Hello
An ornamental animation for classic macs
Demonstrate how cool your classic mac or pico-mac is by running this app while it stands majestically in its’ favorite place watching you go about your business.
The original macintosh introduction by Steve Jobs displayed a few demo screens, starting with “MACINTOSH” scrolling right to left across the screen, followed by a scene titled “Macintosh” with “insanely great” in cursive writing being drawn out below. A sequence of screen shots of apps like MacPaint and MacWrite and a handful of images rounded off the demo.
I recently acquired an extremely cute pico-mac-nano from 1bit rainbow, and wanted to find a simple demo program like that to run on it while it sat on a shelf in my living room. After trawling through so many demo’s, games and novelty apps on Macintosh Garden, nothing seemed up to the task, so I decided to write my first Classic mac app.
“Hello”1.1 is 14,797 bytes in size, runs on an original 128K mac or later under System 1 to 9 (I would recommend running under System 3.2, the last OS that could run on a 128K mac). It cycles through three scenes with a fade out between each one. The first scene slowly draws the famous handwritten “hello”, which originally featured as a MacPaint image in that original demo. The second scene displays a text title dropping from the top of the screen and a subtitle fades in below. By default these are “Macintosh” and “pico-mac-nano”, but you can change this in the preferences. The third and final scene slides in the drawing of the original mac which was present in the scrapbook in the early System releases.
To run the app immediately after powering on, under System 3.2 select the app and then Set Startup from the Special menu. To quit the app and return to the Finder, press Cmd Q or select Quit from the File menu. The File menu also accesses the Preference settings, to allow you to choose Light or Dark Mode, whether to show or hide the menu bar and modify the message displayed in scene 2.
Select Preferences from the File menu to change the greeting messages in the second scene and to enable or disable Dark mode™ and menu hiding behavior.
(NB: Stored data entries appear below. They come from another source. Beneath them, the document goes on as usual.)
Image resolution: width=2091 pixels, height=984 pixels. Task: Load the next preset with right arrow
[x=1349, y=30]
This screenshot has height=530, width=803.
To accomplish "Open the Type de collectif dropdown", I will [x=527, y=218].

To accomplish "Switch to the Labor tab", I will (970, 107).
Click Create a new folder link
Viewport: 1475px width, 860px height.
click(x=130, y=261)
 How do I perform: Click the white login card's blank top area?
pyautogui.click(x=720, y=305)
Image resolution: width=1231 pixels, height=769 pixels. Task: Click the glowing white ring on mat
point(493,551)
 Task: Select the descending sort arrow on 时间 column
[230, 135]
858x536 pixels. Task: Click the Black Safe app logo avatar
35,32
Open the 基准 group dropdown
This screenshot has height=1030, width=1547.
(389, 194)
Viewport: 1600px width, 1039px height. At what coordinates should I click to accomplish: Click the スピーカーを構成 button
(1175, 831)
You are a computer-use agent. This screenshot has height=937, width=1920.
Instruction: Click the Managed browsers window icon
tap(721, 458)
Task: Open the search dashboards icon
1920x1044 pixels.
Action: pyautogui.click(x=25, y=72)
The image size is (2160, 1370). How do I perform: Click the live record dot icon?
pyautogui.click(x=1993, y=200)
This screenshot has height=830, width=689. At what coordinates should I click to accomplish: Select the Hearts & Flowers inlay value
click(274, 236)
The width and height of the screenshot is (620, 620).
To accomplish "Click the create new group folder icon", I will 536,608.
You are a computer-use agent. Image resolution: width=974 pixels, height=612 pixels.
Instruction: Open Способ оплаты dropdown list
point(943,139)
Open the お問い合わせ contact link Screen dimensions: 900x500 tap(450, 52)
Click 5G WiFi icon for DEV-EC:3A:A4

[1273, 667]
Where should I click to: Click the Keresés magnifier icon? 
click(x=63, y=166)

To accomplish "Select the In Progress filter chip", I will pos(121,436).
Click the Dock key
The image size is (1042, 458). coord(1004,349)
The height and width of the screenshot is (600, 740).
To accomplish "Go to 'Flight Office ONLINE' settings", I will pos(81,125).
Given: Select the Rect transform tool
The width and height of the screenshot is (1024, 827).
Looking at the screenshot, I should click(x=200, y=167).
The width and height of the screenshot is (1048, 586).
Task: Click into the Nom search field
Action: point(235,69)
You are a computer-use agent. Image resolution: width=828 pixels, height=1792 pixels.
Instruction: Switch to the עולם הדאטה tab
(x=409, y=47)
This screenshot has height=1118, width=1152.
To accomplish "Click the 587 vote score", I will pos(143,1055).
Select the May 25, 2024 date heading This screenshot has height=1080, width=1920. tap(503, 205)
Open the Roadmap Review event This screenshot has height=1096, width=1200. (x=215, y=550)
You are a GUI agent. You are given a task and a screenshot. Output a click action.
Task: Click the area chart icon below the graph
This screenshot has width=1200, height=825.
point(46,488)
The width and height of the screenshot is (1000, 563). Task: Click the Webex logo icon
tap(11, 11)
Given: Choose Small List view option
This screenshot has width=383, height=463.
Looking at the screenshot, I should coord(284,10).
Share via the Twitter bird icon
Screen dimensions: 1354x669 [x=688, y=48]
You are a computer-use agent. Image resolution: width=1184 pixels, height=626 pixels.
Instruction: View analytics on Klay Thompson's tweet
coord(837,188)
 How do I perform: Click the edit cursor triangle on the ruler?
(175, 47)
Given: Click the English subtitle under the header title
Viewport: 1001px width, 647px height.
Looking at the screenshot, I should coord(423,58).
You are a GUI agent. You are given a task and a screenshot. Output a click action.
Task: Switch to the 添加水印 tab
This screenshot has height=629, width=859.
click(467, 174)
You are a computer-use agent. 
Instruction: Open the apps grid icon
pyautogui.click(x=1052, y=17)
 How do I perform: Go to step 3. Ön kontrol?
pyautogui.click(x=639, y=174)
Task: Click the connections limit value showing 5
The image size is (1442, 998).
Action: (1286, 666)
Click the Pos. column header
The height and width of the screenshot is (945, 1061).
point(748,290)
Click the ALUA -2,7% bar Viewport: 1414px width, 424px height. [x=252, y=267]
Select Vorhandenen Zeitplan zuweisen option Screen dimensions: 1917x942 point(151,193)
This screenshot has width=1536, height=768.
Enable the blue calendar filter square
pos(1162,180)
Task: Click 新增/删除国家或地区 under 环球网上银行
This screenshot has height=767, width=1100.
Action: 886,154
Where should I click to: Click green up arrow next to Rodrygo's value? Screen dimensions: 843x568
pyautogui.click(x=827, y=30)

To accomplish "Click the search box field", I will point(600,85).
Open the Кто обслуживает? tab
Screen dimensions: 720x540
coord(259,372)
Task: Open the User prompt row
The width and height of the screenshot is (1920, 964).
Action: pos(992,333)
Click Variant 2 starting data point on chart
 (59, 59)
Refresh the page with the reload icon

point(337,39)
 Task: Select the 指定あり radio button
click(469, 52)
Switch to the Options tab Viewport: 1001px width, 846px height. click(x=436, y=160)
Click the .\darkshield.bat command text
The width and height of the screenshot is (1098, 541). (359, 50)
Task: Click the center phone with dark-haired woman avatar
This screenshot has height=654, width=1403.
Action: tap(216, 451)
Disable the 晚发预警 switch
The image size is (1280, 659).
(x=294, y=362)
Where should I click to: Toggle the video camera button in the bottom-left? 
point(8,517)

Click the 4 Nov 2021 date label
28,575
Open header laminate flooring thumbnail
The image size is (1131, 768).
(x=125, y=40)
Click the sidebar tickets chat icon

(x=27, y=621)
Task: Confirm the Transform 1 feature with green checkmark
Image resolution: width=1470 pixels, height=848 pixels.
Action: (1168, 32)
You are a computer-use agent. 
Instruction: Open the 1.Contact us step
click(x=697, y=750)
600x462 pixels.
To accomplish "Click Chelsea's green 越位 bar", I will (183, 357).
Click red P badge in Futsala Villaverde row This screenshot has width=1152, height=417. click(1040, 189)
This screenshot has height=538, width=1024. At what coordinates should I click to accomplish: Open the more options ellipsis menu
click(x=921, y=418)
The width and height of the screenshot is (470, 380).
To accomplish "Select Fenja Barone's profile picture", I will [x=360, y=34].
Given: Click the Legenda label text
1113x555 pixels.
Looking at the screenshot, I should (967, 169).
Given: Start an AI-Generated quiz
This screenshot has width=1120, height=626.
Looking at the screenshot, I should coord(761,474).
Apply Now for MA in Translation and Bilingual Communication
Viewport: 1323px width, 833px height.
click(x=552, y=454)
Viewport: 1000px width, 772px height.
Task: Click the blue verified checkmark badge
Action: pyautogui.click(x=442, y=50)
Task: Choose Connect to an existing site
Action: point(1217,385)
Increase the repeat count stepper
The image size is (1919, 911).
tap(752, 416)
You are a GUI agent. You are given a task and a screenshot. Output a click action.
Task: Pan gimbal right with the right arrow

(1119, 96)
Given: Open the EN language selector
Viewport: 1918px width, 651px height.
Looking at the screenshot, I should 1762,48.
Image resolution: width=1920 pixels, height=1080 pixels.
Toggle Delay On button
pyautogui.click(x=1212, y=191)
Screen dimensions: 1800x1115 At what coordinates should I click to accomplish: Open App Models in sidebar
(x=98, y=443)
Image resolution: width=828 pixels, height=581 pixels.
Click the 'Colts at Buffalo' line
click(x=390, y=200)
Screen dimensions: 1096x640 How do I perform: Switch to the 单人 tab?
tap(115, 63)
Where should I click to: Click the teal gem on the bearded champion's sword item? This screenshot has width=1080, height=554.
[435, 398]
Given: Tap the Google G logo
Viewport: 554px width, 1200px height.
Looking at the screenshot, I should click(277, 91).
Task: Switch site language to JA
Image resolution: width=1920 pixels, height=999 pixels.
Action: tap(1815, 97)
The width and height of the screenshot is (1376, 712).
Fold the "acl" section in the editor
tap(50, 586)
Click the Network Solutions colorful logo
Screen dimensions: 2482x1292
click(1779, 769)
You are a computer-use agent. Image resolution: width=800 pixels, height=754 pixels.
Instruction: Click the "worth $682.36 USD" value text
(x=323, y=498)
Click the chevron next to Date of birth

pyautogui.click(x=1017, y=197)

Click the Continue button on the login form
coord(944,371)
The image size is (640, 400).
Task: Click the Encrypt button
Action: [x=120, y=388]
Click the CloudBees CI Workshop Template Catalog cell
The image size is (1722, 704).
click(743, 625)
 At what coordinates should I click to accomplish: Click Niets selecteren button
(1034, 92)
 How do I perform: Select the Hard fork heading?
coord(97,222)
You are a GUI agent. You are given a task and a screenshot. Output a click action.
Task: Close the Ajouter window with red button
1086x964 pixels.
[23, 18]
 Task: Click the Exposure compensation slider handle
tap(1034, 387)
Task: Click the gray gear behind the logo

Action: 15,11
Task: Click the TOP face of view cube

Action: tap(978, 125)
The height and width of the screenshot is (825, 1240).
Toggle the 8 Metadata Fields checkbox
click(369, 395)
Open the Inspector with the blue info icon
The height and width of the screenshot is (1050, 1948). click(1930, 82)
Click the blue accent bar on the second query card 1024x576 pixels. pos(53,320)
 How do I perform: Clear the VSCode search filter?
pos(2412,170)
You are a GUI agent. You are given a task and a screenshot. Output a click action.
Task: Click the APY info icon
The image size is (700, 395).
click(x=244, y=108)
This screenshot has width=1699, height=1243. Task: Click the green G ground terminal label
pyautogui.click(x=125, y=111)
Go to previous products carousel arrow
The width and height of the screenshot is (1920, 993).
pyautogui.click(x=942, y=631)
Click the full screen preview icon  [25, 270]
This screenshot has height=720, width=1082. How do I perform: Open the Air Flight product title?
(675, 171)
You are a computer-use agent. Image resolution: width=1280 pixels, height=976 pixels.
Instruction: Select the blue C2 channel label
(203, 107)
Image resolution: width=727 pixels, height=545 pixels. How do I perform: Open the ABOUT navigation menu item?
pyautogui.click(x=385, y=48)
If the menu is hidden it can be revealed with a mouse click or key press, and it will disappear again after 10 seconds.
A note on how the sauce was made.
I used classic macs back in the day, and wrote some Java applications under Systems 8 and 9, but never wrote a bona-fide native app for those pre OS X machines. I turned to Google Antigravity to get me started, and built the app with THINK C 6.0 on a System 7.5 running on the Basilisk emulator and Apple’s resource compiler Rez which still runs under macOS Tahoe and is included in Xcode’s command line tools ! Antigravity was great to set up the basic application code, but modifying and adding features became cumbersome, so the final stretch of fine tuning, spit and polish that was done by unassisted hand and mind.
I took the hello image from a MacPaint sample file, and traced out the cursive path in Pixelmator Pro, saved to an SVG, and then used Gemini to transform the SVG path into an array of points to plot in QuickDraw to give the cursive animation. The second scene was inspired by the first public macintosh demo, and the default parameters pay homage to the cute little pico-man-nano. For the third screen I converted the PICT drawing in the standard System 3 scrapbook and converted it to a bitmap, to be able to draw it quickly in either black or white.